** GIVEN DATA follows **

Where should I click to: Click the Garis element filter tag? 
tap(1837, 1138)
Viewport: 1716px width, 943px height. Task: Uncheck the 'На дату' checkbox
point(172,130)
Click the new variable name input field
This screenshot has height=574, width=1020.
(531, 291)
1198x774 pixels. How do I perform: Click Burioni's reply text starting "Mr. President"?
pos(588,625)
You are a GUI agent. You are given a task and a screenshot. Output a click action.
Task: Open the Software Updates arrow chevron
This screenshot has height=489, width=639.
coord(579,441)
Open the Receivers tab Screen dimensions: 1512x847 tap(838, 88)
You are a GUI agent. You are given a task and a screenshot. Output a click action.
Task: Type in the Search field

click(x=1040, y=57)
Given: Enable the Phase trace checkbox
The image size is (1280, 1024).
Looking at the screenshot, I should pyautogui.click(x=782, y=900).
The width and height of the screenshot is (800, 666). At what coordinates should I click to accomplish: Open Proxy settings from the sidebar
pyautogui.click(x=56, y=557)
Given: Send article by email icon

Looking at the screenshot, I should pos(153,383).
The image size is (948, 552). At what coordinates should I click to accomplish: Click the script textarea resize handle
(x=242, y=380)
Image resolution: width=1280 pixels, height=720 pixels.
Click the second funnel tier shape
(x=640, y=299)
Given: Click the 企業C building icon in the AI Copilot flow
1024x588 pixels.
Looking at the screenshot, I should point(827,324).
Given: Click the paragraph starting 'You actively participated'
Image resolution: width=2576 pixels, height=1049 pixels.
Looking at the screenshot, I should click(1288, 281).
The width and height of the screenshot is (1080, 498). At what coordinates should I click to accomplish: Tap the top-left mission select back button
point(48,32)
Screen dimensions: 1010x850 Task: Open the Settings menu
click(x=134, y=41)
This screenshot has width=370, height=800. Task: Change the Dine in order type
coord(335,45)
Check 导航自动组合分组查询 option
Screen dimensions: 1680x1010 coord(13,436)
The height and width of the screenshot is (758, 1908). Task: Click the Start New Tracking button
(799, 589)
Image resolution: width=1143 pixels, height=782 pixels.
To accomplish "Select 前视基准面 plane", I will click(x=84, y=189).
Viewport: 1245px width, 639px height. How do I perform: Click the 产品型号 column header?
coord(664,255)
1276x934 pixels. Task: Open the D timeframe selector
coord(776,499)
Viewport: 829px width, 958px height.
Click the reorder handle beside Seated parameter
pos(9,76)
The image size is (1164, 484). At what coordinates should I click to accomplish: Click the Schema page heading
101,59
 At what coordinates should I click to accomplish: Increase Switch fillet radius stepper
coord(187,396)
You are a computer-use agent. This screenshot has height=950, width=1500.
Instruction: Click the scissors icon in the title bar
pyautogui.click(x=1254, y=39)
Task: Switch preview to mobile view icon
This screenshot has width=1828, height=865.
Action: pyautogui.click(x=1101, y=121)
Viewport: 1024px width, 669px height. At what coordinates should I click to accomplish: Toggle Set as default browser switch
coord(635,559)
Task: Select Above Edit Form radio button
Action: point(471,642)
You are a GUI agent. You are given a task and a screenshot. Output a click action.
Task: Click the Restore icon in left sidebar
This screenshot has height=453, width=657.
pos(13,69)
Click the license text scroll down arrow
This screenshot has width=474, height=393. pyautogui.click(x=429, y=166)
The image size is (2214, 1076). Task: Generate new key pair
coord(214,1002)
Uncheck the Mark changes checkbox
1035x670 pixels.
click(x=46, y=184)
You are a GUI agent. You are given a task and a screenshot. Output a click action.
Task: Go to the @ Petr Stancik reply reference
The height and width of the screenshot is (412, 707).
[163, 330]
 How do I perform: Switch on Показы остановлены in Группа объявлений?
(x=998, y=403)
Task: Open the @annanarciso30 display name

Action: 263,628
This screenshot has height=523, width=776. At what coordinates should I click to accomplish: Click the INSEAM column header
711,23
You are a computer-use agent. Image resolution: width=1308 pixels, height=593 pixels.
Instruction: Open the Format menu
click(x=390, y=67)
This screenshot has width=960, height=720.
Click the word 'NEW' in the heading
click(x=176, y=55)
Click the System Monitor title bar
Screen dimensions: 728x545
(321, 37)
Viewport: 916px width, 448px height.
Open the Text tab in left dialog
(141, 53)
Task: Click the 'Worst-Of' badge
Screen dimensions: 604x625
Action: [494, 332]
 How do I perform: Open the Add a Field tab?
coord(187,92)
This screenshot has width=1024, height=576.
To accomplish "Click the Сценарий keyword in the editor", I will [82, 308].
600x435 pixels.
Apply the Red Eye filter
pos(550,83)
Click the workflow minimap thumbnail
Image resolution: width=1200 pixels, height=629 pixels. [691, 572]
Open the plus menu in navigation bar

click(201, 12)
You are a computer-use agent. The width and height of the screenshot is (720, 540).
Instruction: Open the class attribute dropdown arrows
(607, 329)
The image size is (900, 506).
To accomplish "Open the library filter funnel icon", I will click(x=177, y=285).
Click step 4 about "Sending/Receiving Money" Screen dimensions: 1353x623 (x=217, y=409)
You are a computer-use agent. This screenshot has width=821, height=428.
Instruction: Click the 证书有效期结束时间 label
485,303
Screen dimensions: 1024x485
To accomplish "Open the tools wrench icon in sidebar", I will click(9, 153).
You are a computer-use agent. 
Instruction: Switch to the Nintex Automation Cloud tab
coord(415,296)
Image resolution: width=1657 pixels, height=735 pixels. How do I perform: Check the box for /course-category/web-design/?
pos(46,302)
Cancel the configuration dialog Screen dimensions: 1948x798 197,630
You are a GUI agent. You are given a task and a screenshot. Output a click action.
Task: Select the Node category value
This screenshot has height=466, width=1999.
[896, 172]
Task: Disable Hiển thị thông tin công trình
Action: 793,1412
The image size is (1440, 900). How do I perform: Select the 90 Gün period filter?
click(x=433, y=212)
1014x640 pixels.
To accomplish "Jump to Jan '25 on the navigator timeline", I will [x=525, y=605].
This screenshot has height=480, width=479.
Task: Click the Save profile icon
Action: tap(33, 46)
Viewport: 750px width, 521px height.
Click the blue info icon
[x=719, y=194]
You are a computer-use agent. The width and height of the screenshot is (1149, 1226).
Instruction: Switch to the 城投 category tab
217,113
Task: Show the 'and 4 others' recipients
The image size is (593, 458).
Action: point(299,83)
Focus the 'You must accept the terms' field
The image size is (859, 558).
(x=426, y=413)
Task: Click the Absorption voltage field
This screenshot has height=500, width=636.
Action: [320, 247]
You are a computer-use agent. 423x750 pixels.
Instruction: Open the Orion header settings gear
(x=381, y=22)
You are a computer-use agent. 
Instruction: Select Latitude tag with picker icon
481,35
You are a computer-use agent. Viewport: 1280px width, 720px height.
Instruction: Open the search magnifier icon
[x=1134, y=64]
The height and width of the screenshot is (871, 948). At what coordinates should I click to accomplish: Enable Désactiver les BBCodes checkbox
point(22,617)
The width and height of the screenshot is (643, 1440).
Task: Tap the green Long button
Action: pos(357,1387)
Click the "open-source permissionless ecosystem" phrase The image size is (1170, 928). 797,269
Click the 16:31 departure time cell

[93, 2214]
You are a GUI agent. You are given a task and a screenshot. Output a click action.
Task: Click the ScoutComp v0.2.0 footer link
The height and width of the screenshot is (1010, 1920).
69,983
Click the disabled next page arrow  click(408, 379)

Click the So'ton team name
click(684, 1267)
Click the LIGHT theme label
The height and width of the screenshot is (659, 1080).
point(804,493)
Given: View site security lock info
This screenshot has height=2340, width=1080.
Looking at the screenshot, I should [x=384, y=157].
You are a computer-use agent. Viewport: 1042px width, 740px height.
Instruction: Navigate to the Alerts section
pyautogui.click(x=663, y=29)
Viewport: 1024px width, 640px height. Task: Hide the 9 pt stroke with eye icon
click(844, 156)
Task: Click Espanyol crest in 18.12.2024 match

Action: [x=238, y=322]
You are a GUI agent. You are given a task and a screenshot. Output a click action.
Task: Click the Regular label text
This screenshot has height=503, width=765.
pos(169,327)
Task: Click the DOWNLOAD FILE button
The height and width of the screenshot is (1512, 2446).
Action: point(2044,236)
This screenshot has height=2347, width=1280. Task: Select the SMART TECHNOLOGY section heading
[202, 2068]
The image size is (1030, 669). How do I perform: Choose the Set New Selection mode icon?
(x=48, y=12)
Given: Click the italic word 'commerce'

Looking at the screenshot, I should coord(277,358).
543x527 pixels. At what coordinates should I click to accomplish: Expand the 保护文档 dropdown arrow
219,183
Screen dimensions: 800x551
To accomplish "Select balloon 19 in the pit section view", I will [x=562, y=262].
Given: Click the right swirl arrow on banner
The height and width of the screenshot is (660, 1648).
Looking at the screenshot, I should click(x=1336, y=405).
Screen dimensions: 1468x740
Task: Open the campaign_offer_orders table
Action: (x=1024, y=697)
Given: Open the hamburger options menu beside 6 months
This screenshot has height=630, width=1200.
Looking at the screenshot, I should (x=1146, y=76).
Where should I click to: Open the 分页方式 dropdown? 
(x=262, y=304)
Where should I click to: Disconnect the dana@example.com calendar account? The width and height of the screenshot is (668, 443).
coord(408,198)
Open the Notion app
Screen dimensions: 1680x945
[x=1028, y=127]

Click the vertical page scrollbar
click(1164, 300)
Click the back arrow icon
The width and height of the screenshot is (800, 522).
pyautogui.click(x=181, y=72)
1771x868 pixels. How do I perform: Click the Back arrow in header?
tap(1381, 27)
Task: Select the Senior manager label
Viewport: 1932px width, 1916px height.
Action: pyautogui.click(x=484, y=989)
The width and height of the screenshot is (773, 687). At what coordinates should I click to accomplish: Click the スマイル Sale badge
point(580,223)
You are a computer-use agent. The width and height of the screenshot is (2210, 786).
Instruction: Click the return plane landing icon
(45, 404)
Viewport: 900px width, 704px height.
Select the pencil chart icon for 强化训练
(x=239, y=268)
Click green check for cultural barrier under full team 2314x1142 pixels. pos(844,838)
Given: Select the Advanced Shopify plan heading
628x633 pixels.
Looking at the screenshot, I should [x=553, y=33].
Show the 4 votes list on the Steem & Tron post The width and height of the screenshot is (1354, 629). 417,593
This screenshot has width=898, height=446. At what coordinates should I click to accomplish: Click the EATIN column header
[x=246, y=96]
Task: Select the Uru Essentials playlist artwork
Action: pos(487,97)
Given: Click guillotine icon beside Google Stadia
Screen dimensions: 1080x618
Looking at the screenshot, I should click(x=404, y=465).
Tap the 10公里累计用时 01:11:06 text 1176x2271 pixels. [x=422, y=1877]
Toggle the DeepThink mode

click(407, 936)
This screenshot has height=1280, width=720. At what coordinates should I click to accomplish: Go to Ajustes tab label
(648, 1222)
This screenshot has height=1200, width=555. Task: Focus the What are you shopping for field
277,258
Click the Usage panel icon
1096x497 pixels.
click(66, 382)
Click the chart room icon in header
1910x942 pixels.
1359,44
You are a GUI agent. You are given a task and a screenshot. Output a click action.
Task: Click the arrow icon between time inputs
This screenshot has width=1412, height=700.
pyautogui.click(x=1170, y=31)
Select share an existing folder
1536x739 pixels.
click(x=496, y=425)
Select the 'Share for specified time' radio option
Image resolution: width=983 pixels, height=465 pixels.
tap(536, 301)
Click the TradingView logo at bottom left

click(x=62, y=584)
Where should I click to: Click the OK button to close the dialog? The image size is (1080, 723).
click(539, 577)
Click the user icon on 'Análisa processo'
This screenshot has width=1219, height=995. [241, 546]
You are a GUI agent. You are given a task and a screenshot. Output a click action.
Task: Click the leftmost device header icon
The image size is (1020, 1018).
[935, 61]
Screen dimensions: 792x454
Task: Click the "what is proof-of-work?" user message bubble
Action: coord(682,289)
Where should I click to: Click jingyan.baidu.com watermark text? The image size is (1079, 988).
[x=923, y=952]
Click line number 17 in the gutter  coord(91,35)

** End of GIVEN DATA **

INSTRUCTIONS TO FOLLOW:
Which lines of the listing contain the word "Show"? Copy each of them.

EXERCISE ANSWER:
Task: Show the 'and 4 others' recipients
Show the 4 votes list on the Steem & Tron post The width and height of the screenshot is (1354, 629). 417,593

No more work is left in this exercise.